Dann gab es eine neue Lage. Es kamen die Washingtoner Konferenz, die Brüsseler Konferenz, die Westdeutschland in die Kriegsvorbereitungen mit einbezog. Jetzt entsteht eine ernste Frage. Hier hat Herr Dr. Adenauer, unser Bundeskanzler,
heute erklärt, daß er in dieser Regelung einen wesentlichen Fortschritt auf dem Wege zur Herstellung des Arbeitsfriedens erblicke. Ich stelle die Frage: Wird auch Herr McCloy mit der hier vorgesehenen Regelung einverstanden sein?
Ich bin der Meinung, er wird einverstanden sein mit der getroffenen Regelung. Warum? Herr McCloy hat die Aufgabe, die Kriegsvorbereitungspolitik der amerikanischen Monopolkapitalisten in Westdeutschland durchzuführen, und Herr McCloy wird versuchen, mit Hilfe dieser Regelung Maßnahmen zu treffen, die die westdeutsche Arbeiterschaft an den Kriegskarren der Amerikaner binden sollen.
Denn die „Rheinische Post" ließ die Katze aus dem Sack, indem dort geschrieben stand, daß mit dieser Regelung ihrer Rechte den Arbeitern und Angestellten nunmehr der Westen verteidigungswert gemacht worden sei.
Ich möchte hier sagen, daß die getroffene Regelung in keiner Weise den Vorstellungen entspricht, die die Arbeiter und Angestellten von der Mitbestimmung haben. Sie erleben alle Tage im Betrieb, wo sie der Schuh drückt. Sie wissen, daß es darauf ankommt, eine starke Vertretung im Betrieb zu haben, die in der Lage ist, der Politik des Unternehmertums, die auf Steigerung der Ausbeutung gerichtet ist, standzuhalten, Widerstand zu leisten, daß es darum geht, die Fragen des Lohnes, der Arbeitszeit, des Arbeits- und Gesundheitsschutzes und all jene sozialen Fragen im Sinne der Arbeiter zu entscheiden, weil sie wissen, daß diese ihre Forderungen gerecht sind. Sie wollten die Verwirklichung der Badenweiler Beschlüsse, sie strebten eine echte demokratische Neuordnung an. Sie sind es eben satt, sich immer wieder vertrösten zu lassen, Entschließungen zu fassen. Sie wollen kämpfen, sie wollen ihre Forderungen durchsetzen; sie sind empört über die soziale Ungerechtigkeit, über das viel zu geringe Einkommen, über den Abbau ihrer demokratischen Rechte. Sie sind besorgt und empört darüber, daß ihnen jetzt schon wieder die Lasten eines neuen Krieges aufgebürdet werden.

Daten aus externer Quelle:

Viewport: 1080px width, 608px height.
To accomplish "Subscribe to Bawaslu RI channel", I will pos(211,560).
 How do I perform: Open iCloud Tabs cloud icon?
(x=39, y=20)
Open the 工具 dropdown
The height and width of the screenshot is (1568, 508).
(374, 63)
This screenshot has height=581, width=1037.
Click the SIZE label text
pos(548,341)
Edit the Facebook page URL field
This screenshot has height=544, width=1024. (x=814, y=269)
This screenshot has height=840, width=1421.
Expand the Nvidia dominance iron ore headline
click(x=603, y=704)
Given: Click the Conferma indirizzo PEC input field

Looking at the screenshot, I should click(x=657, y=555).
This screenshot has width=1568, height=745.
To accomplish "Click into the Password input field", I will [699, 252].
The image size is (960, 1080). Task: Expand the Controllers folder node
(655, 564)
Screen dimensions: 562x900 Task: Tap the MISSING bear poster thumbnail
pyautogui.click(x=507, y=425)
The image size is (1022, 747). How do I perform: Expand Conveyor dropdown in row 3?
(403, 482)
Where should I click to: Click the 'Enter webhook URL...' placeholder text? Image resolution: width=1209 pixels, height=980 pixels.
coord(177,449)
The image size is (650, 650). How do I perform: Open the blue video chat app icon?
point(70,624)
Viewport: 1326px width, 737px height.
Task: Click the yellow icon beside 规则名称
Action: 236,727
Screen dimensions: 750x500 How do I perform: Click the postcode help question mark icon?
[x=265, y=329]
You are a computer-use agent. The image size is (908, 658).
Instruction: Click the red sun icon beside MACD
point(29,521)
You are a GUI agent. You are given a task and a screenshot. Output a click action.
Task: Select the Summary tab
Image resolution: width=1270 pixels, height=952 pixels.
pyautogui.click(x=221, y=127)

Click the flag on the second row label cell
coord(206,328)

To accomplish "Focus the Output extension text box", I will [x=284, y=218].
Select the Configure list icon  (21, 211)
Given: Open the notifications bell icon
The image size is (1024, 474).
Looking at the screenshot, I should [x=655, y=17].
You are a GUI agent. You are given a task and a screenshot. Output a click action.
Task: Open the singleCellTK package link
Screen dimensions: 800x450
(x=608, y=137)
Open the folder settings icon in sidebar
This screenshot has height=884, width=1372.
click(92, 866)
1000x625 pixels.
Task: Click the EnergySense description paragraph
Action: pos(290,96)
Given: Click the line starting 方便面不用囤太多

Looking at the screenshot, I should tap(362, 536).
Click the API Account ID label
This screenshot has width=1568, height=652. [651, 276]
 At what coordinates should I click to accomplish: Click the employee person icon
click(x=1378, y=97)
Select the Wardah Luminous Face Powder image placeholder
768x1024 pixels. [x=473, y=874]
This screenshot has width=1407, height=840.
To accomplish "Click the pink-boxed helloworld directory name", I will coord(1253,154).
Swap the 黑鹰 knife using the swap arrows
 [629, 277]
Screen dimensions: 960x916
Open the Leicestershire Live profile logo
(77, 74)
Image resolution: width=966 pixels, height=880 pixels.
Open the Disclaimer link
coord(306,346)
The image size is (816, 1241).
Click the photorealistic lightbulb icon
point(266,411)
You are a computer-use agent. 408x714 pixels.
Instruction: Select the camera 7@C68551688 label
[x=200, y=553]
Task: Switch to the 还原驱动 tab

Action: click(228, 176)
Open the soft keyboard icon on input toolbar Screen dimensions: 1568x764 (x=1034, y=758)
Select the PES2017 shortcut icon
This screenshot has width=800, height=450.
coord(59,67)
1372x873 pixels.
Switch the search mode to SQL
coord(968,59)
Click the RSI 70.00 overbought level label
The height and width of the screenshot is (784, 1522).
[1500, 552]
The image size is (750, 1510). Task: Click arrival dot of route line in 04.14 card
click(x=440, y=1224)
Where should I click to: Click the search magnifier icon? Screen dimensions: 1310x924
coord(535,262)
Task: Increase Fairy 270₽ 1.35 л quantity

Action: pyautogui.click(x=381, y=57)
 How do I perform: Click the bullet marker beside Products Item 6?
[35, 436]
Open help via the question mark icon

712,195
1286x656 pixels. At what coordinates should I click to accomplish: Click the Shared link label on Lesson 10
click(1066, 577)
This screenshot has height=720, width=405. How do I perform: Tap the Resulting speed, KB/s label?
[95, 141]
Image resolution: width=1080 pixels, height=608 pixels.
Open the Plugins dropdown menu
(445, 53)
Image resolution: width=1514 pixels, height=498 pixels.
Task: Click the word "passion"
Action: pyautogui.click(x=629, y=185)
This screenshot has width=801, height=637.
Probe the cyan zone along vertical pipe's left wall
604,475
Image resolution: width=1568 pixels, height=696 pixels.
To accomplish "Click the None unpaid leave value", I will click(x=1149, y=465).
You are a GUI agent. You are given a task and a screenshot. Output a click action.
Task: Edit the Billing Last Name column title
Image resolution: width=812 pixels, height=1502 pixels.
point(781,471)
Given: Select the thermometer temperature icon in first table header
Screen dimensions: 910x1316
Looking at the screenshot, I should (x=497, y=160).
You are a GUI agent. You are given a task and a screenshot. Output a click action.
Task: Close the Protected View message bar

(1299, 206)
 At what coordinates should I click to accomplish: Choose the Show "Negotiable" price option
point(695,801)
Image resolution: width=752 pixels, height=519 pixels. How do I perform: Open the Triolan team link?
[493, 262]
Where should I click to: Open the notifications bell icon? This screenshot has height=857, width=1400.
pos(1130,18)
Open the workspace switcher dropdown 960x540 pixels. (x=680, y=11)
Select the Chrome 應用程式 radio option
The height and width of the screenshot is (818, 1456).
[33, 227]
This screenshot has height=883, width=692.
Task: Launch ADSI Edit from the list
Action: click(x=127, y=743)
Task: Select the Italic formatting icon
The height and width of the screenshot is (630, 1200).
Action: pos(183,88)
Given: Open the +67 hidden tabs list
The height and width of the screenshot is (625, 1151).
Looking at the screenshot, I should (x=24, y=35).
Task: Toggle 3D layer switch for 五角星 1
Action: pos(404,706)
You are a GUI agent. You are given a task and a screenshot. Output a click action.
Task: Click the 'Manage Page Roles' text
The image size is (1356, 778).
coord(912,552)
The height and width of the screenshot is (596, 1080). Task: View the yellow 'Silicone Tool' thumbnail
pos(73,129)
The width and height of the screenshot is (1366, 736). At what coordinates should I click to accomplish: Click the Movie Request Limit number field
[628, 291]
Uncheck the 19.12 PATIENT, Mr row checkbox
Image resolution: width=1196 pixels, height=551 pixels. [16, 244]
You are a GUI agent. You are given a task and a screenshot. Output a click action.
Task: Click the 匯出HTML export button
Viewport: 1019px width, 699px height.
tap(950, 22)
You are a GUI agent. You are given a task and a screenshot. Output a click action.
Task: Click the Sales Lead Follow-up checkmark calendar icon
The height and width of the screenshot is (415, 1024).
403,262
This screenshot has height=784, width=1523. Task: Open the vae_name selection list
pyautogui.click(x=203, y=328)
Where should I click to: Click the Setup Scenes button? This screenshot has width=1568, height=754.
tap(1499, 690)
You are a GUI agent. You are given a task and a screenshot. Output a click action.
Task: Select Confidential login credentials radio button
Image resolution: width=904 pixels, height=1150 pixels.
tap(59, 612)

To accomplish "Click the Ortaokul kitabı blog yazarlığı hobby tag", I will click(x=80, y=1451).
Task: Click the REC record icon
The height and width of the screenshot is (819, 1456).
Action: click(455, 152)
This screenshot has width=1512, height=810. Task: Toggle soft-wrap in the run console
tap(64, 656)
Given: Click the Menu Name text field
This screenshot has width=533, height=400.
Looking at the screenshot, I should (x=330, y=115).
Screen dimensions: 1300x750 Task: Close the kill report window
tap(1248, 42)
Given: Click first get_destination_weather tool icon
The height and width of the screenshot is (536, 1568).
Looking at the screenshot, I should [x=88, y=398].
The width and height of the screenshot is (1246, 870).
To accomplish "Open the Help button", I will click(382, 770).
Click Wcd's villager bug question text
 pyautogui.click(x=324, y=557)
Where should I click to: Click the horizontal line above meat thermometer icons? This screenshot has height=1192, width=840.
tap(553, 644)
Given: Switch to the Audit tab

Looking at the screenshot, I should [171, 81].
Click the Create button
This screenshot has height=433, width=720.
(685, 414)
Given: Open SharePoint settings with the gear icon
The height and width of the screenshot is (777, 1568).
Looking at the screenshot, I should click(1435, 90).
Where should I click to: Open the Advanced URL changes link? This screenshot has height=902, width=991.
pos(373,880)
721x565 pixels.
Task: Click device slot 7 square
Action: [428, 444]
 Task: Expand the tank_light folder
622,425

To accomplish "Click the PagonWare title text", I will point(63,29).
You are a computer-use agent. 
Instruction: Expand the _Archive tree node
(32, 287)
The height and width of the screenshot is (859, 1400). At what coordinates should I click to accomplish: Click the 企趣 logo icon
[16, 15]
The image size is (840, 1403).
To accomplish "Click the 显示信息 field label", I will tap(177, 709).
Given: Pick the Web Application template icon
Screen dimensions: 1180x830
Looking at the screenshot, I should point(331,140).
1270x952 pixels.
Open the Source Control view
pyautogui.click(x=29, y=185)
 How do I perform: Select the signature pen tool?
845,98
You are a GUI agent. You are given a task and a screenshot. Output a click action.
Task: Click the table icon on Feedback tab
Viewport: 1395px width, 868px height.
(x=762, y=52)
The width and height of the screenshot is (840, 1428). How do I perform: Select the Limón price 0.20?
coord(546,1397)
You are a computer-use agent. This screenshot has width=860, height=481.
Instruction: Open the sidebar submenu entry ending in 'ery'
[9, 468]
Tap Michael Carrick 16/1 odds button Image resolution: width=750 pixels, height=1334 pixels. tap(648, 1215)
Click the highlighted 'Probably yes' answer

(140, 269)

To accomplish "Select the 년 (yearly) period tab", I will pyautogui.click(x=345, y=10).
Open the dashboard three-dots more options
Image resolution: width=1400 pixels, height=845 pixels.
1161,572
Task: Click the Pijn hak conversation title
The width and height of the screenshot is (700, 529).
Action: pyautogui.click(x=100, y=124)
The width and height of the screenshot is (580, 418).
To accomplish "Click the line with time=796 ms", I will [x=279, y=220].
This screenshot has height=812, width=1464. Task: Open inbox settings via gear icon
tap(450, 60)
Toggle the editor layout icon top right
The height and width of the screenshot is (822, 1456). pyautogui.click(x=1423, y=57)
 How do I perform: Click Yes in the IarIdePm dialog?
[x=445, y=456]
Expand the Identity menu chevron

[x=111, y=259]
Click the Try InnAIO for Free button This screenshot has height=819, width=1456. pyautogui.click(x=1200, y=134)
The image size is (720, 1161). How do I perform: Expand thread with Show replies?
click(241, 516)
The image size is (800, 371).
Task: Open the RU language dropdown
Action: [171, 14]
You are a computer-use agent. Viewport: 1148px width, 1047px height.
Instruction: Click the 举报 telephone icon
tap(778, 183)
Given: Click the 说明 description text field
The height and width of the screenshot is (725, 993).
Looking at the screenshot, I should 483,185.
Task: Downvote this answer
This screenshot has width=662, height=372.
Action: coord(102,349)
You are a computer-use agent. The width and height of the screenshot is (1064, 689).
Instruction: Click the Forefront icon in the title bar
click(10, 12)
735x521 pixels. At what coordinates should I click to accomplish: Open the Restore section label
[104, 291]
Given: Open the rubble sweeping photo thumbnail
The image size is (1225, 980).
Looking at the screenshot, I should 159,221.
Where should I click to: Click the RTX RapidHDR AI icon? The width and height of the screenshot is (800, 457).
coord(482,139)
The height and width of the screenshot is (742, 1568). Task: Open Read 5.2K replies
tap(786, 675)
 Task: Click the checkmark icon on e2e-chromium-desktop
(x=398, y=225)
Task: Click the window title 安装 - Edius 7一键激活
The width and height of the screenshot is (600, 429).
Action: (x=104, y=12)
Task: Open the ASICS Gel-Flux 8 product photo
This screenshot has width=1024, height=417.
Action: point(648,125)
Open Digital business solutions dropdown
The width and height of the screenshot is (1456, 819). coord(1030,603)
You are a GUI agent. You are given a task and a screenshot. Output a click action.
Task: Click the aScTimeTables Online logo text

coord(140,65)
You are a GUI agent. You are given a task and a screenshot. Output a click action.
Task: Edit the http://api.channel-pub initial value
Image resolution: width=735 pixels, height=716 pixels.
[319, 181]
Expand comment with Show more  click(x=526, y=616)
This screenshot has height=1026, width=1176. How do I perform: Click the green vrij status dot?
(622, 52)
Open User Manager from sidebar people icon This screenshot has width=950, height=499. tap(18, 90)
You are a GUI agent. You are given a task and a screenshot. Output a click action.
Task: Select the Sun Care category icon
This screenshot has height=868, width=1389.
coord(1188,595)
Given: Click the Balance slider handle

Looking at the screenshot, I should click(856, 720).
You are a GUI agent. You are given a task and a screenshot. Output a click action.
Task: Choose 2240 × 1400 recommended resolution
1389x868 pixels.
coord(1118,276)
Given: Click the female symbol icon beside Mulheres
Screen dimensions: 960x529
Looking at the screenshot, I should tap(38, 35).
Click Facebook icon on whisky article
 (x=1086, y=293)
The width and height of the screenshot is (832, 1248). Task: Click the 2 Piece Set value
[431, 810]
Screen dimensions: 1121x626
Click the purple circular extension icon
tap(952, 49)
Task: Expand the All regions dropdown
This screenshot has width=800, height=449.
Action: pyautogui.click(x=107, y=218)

Dagegen wehren sie sich. Sie wollen den Frieden, sie wollen soziale Sicherheit und ausreichenden Lohn. Sie wollen Menschen sein, die menschenwürdig leben und auch eine menschenwürdige Stellung im Betrieb haben.
Sie wollen das Recht haben, mitzubestimmen über die Stellung, die sie als Menschen in den Betrieben fordern. Darum haben sich die befragten Bergleute und Metallarbeiter zu 93 und 96% für den Kampf, für den Streik um die Mitbestimmung entschieden.
Die Arbeiter und Angestellten können nicht davon überzeugt werden, daß diese Regelung ein Erfolg ist. Sie haben zuviel Erfahrung; sie haben ein Recht, mißtrauisch zu sein, und sie werden, nachdem nun Herr Dr. Adenauer gesprochen hat, erst recht mißtrauisch werden. Was heißt schon Befriedung, sozialer Friede? Sozialer Friede — für was? Für die Politik der Kriegsvorbereitung,
für die Politik der freien Wirtschaft, die die Unternehmergewinne steigert und das Einkommen der Arbeiter systematisch und ständig drückt. Dafür stillehalten, dafür friedlich sein?, so werden sie fragen, und ich bin sicher, daß sie das nicht tun werden. Sie werden nicht stillehalten, sie werden weiterkämpfen, weil sie erkennen, daß mit dieser Regelung ihr Mitbestimmungsanspruch nicht erfüllt ist, und sie werden sich diesen Mitbestimmungsanspruch durch Weiterführung ihres Kampfes sichern. Sie haben auch die Erfahrung von vor 1933.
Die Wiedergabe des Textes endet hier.